Hacía fresco esa noche y todos nos sentamos dentro, con las mesas dispuestas en corro frente a los músicos. Y yo me entretenía en observar las viejas fotografías que colgaban de sus paredes que remitían a la Finikunda original, la de dos casas y una taberna. Esas fotos amarillentas tenían el humo de los miles de sopas servidos en el establecimiento.
Comenzaron las canciones, sirvieron la sopa. Debían ser las 9 de la noche. La música y el vino subía poco a poco la temperatura del local; los músicos eran invitados a sucesivas rondas de tsipuro, aguardiente, que hacían que el cantante cada vez se desgañitara más; era un auténtico “mangas” del Pireo, elegante, con unas patillas larguísimas, la cara roja y las venas explosivas de tanto berrear. De vez en cuando, algún comensal suspiraba con la mano en el pecho al comienzo de una canción, la suya, y se levantaba para echarse un baile desbaratado. Siempre me ha gustado esa costumbre griega de alternar cenas con danzas sin que a nadie le parezca de mala educación. ¿Cómo podría uno seguir comiendo si se entonan los primeros acordes de esa copla que tanto le gusta y que tan buenos recuerdos trae? La verdad es que el repertorio te hacía brincar de la silla cada dos por tres porque era una selección de rebética de las buenas, solo interrumpida por un Zorba, a petición de una extranjera desubicada, que fue interpretada con desgana y entonada con una mueca de aburrimiento por parte del manga cantante.
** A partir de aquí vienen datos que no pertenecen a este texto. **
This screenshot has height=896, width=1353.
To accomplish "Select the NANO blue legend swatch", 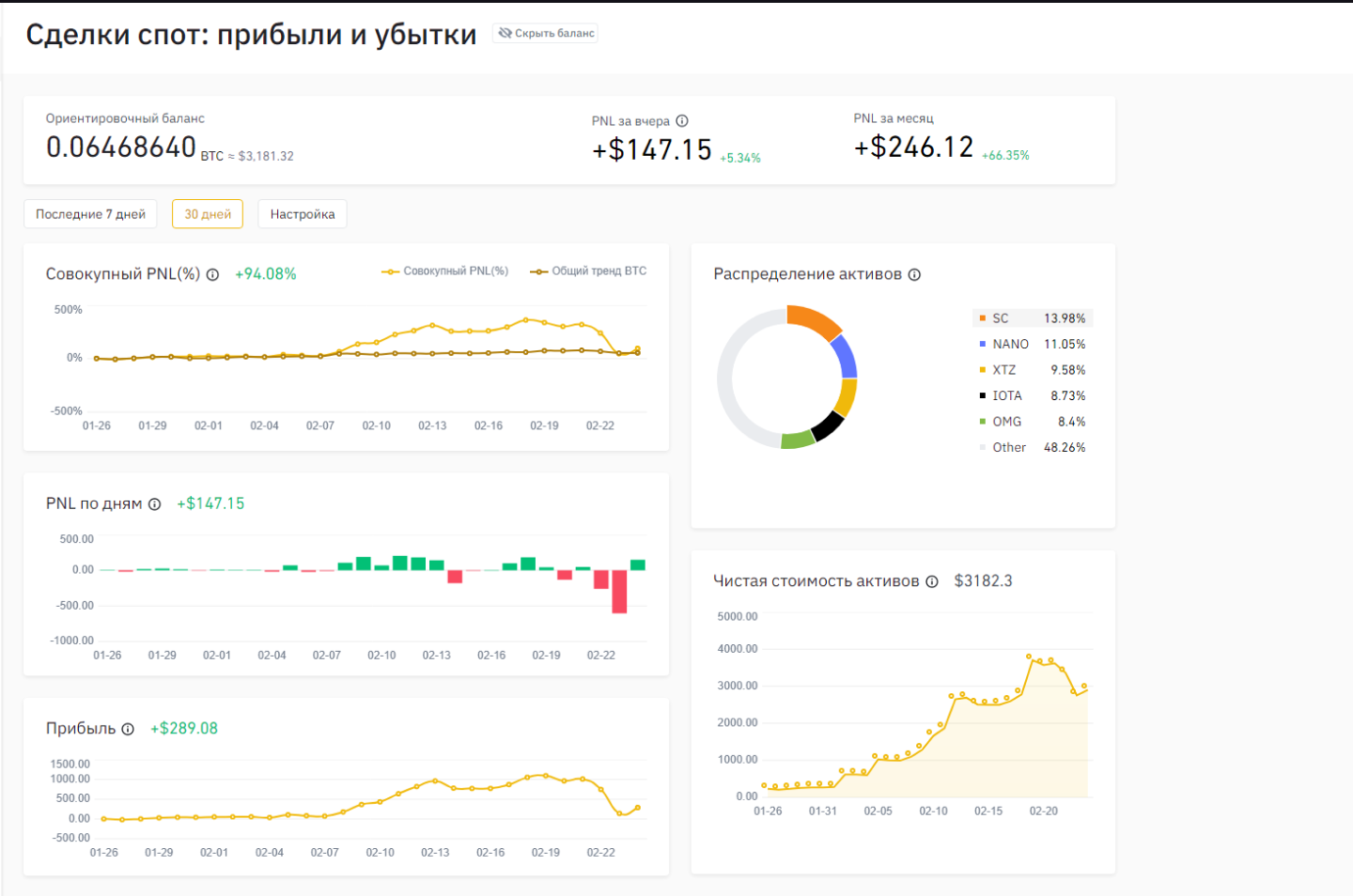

Yo no podía acabarme la cena con tanto baile y cuando miré el reloj eran las 3 y media de la mañana. ¿Cómo era posible que siguieran punteando guitarras o buzukis sin que se les cayeran cachitos de dedo? El cantante, tras 6 horas ininterrumpidas y pasionales fue relevado de su silla y se dirigió hacia la puerta en busca de aire fresco dando tumbos y traspiés.